Rigondeaux’s devastating hand speed, lightening quick reactions and thumping shot power are enough to beat any fighter, so it’s hardly surprising that he has been avoided by so many. Scott Quigg and Carl Frampton are the latest to avoid the dangerous 35 year-old but Dickens says there’s no way he’d pass at the chance of testing himself against the world’s best.
He said: “I’ve had a lot of people congratulating me on taking the fight but at the end of the day it’s my job to take fights. Personally, I don’t think you should be praised for having courage in boxing because that’s the game we’re in. All I’ve done is taken a fight and that’s what boxers should do. A lot of boxers are ducking fights at the moment and it’s not good for the sport,”
“Fight fans want to be entertained and I’ll be giving it my best shot on the night. We all know how good Rigondeaux is, he’s a great champion and it will be an honour sharing the ring with him in my own city.
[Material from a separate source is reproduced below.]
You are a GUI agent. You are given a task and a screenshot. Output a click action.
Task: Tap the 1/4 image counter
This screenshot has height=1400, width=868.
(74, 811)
This fight is all thanks to Frank Warren, I’m very lucky and blessed to have Frank’s backing for this once in a lifetime opportunity.”
Winning his first 16 fights and collecting the English Super-Bantamweight title along the way, Dickens suffered his first loss to Kid Galahad in a British and Commonwealth title challenge in September 2014. The 24 year-old bounced back and is currently on a five fight unbeaten run, capturing the British title against Josh Wale last March before successfully defending it against Martin Ward in November. The local Scouse hero says his life could have taken a different path if he didn’t have boxing to channel his energy in to.
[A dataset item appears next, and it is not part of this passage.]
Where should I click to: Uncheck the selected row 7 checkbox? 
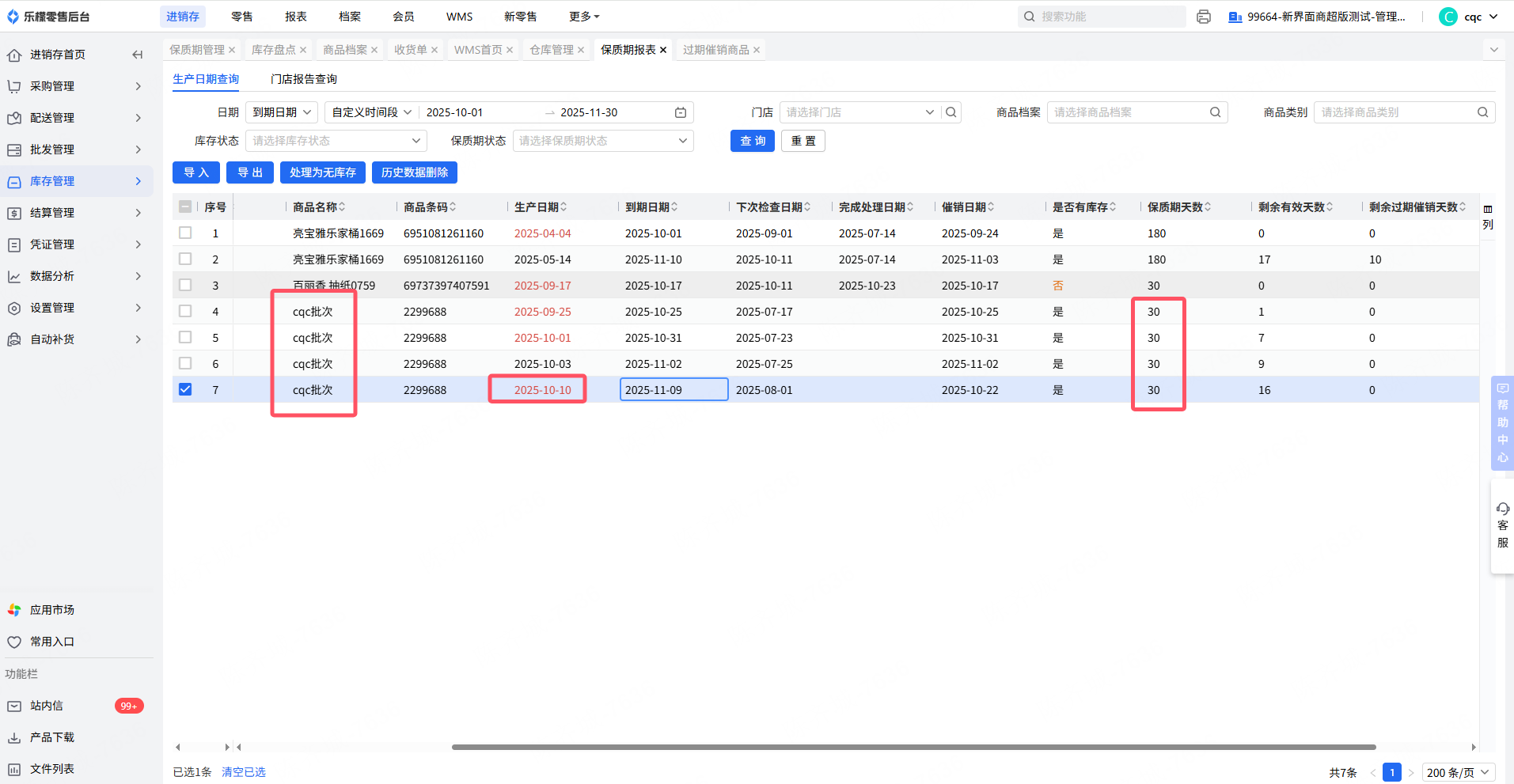pos(185,389)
He said: “I remember walking into the gym for the very first time and thinking ‘I want to be a world champion’. My Dad used to ask me to go down there with him but I was obsessed with football up until the age of twelve. As soon as I hung up my boots and stepped into the ring something came over me. There was a picture of the legendary John Conteh on the wall wearing his WBC belt and I said to my Dad ‘that’s going to be me’,”
“Boxing was an escape from life. I got a massive rush every time I laced up my gloves and I was receiving praise for hard work for the first time in my life so it really drove me on to succeed. The coaches from my youth played a massive role in getting me to where I am today and I’m very thankful to them for giving their time up for free. I wasn’t born in a bad area but there wasn’t much going on there for kids to get involved in once they reached their teens. I was just lucky and blessed that I had the talent to put a pair of gloves on instead of getting involved in petty crime.”